Ligand-induced Changes in the Electrocatalytic Activity of Atomically Precise Au₂₅ Nanoclusters

Abstract

Atomically precise gold nanoclusters have shown great promise as model elctrocatalysts in pivotal electrocatalytic processes such as hydrogen evolution reaction (HER) and carbon dioxide reduction reaction (CO2RR). Although the influence of ligands on the electronic properties of these nanoclusters are well acknowledged, the ligand effects on their electrocatalytic performances have been rarely explored. Herein, using [Au25(SR)18]- nanocluster as the prototype model, we demonstrated the importance of ligand hydrophilicity versus hydrophobicity in modulating the interface dynamics and electrocatalytic performance. Our first-principle computations revealed that Au25 protected by hydrophilic -SCH2COOH ligands dictates faster kinetics in stripping the thiolate ligand and exhibits better HER activity due to enhanced proton transfer facilitated by boosted interface hydrogen bonding. Conversely, Au25 protected by hydrophobic -SCH2CH3 ligands demonstrates enhanced CO2RR performance by minimizing water interference to stabilize the key *COOH intermediate and lower the barrier for CO formation.
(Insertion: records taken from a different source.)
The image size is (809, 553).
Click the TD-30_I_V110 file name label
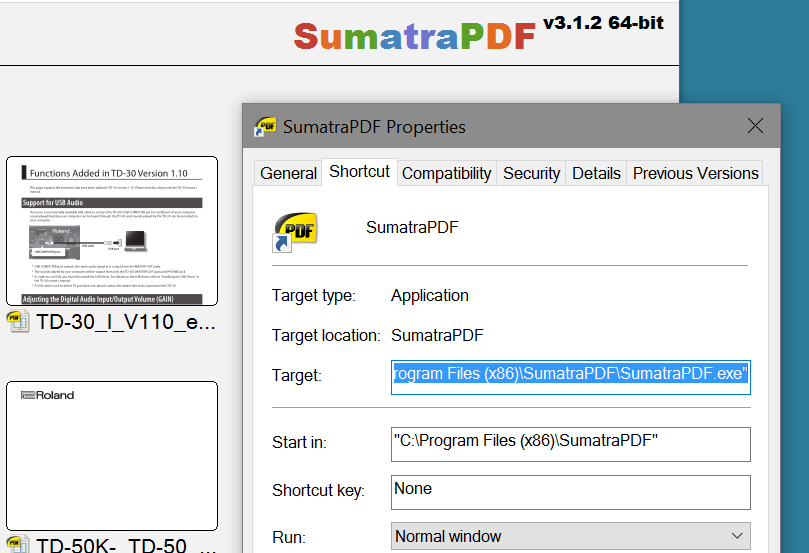(x=125, y=323)
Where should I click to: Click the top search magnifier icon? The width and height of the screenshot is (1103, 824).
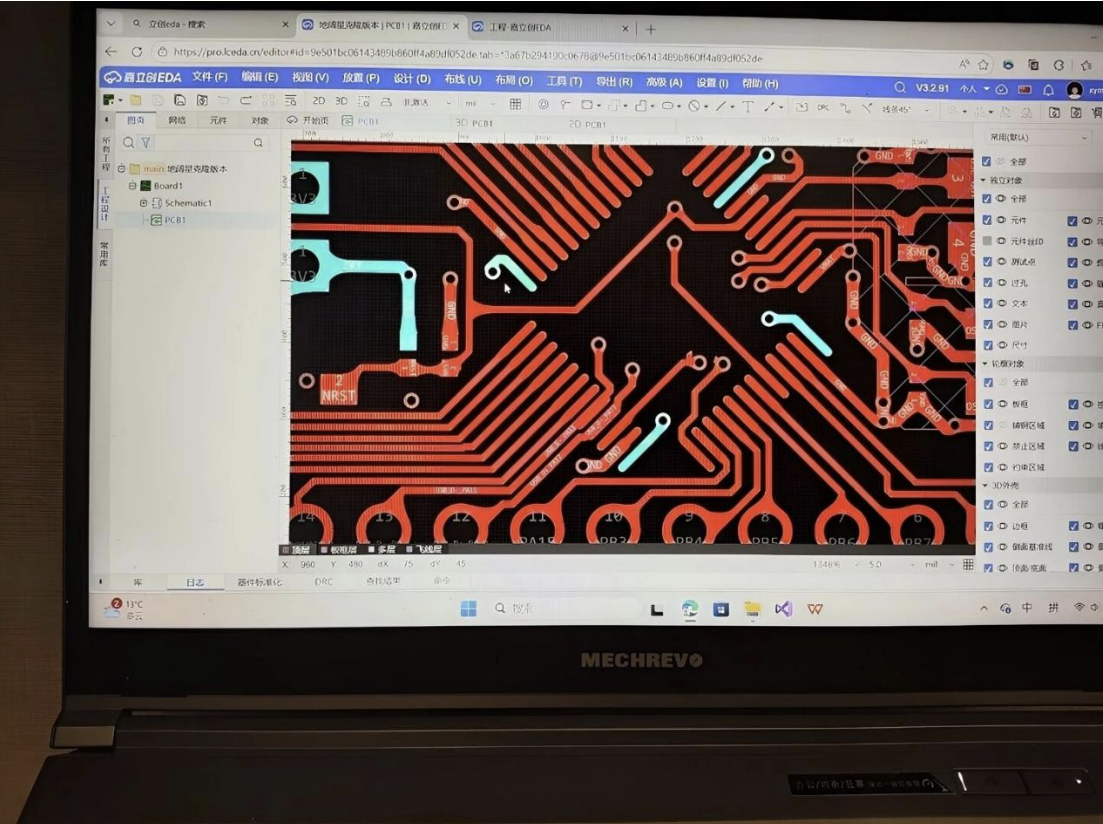point(900,88)
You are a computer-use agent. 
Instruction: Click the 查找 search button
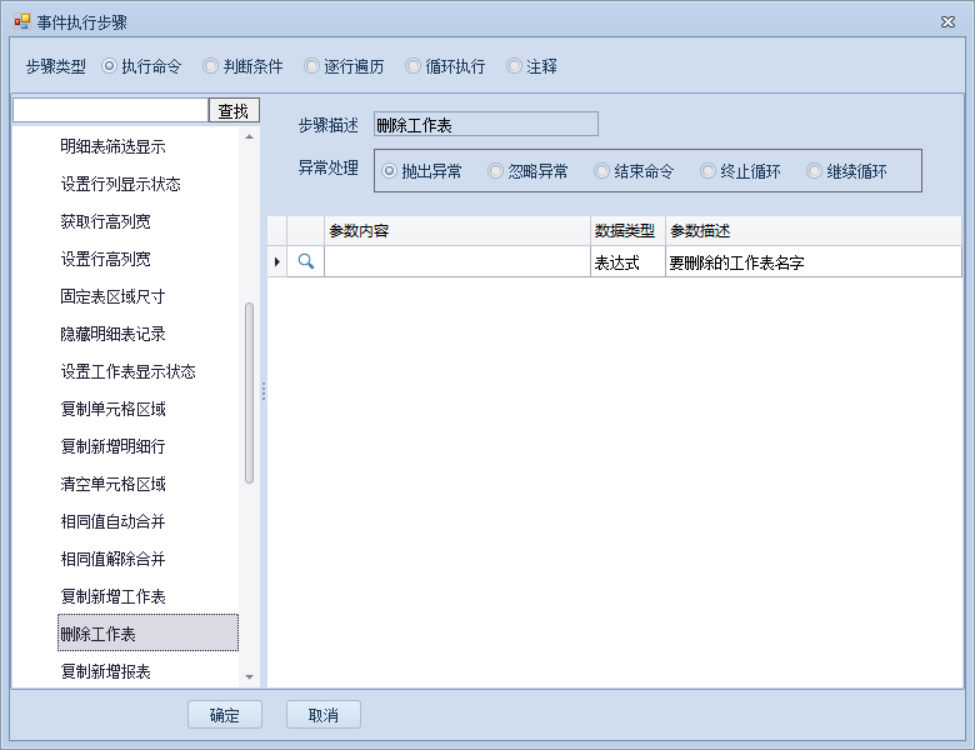[x=234, y=110]
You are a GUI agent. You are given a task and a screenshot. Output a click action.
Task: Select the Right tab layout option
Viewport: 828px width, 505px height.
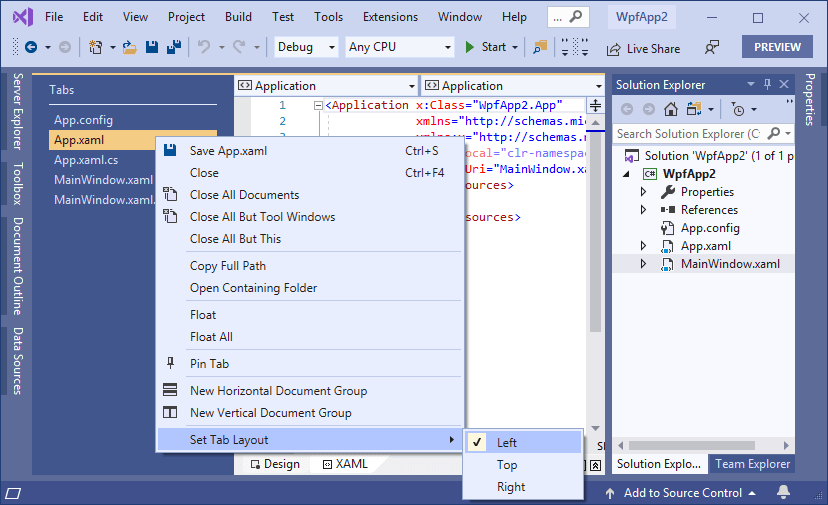tap(511, 487)
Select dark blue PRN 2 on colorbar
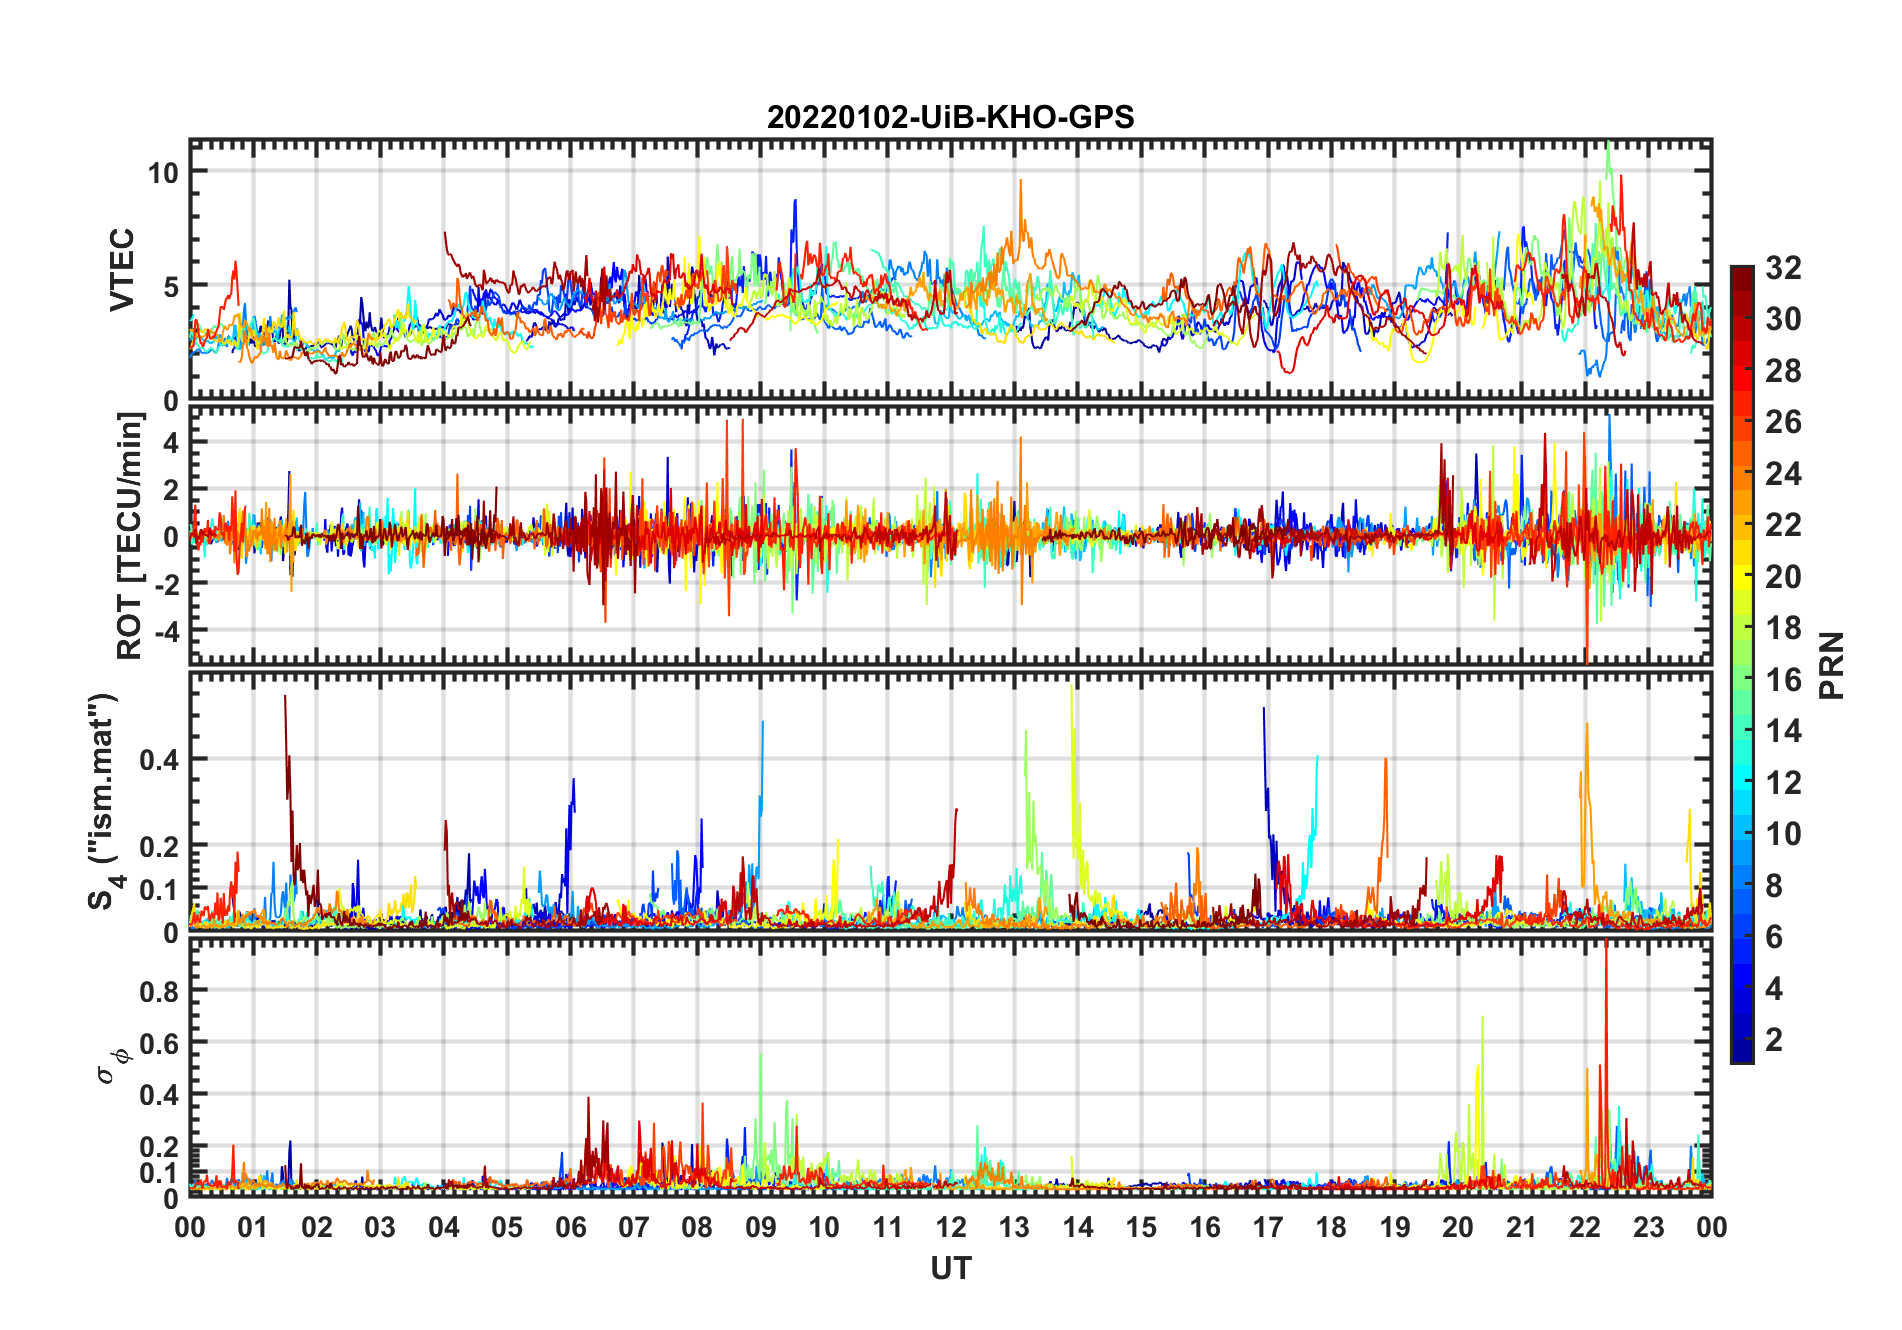 pos(1742,1040)
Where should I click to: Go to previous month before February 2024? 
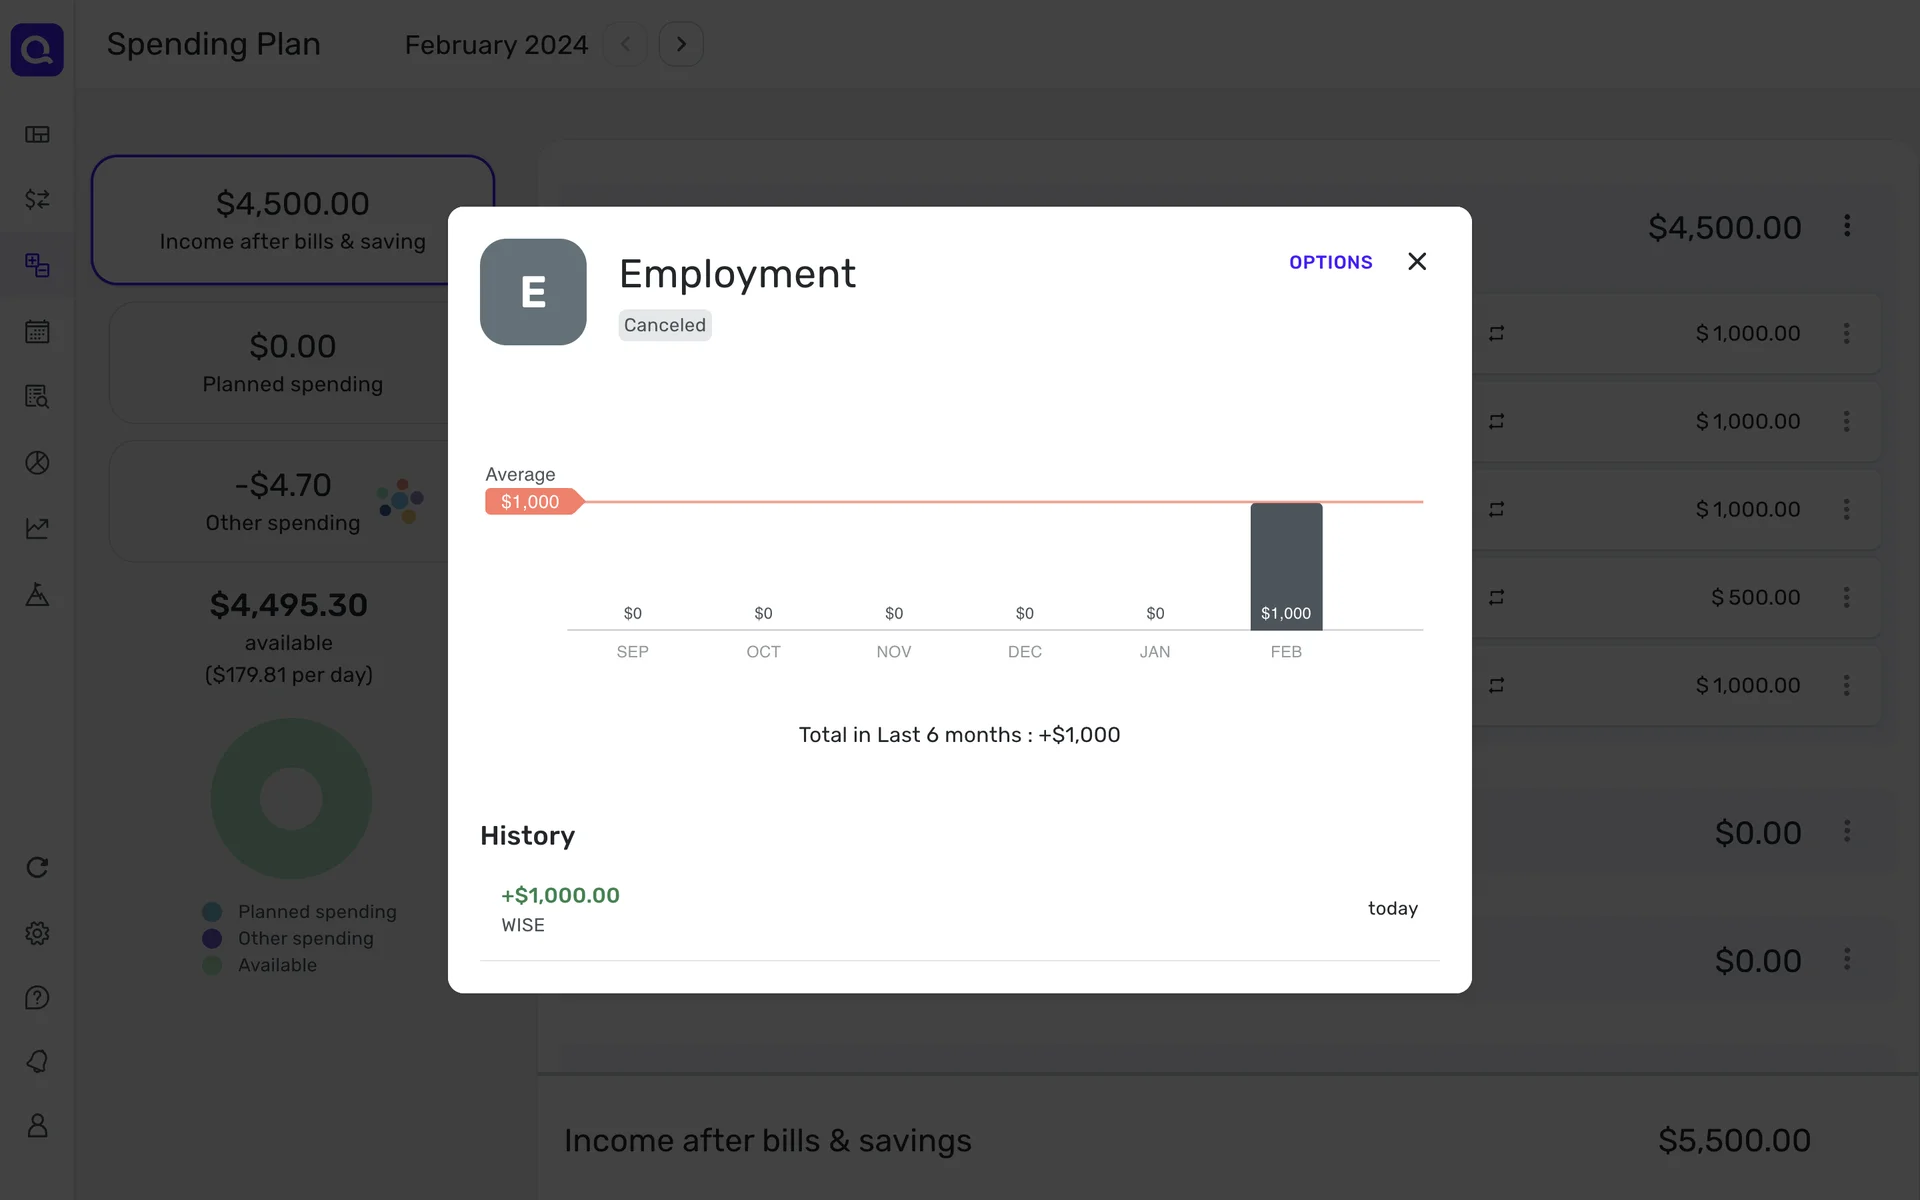[626, 45]
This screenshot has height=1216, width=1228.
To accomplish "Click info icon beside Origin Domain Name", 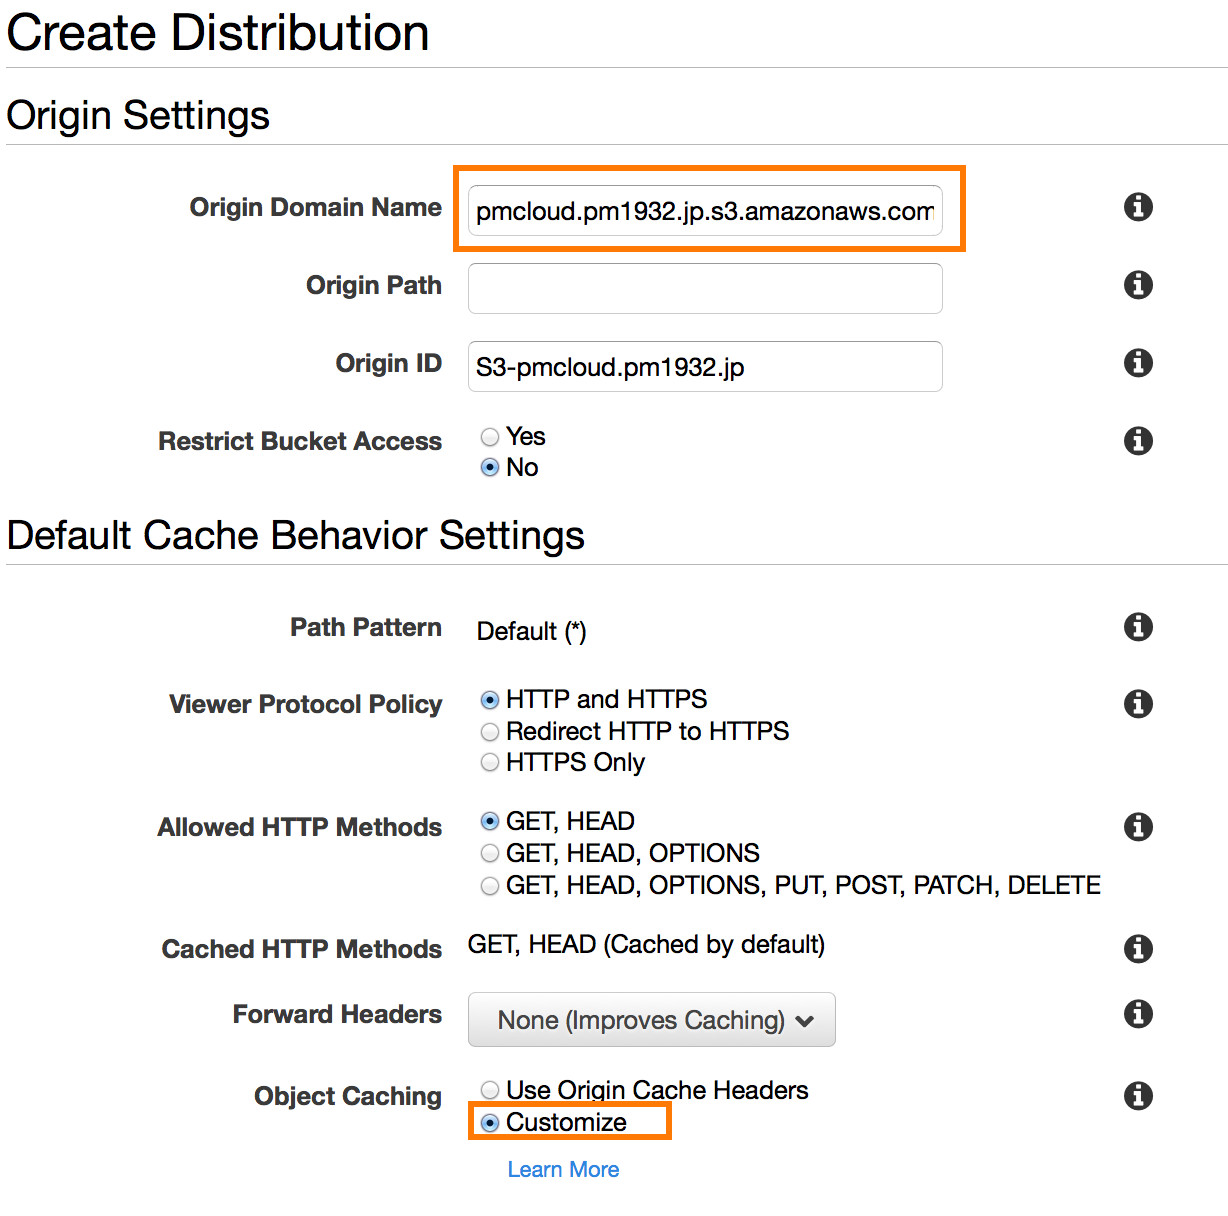I will click(x=1138, y=207).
Experimental validation using synthesized hydrophilic and hydrophobic ligand-protected Au25 nanoclusters (NCs), such as [Au25(MPA)18]- (MPA = Mercaptopropionic acid), [Au25(MHA)18]- (MHA = 6-Mercaptohexanoic acid), and [Au25(SC6H13)18]-, confirms these findings, where the hydrophilic ligand-protected Au25 NCs exhibit better activity and stability in HER, while the hydrophobic ligand-protected Au25 NCs achieve higher Faradaic efficiency and current density in CO2RR. The mechanistic insights in this study provide valuable guidance for the rational design of surface microenvironment in efficient nanocatalysts for sustainable energy applications.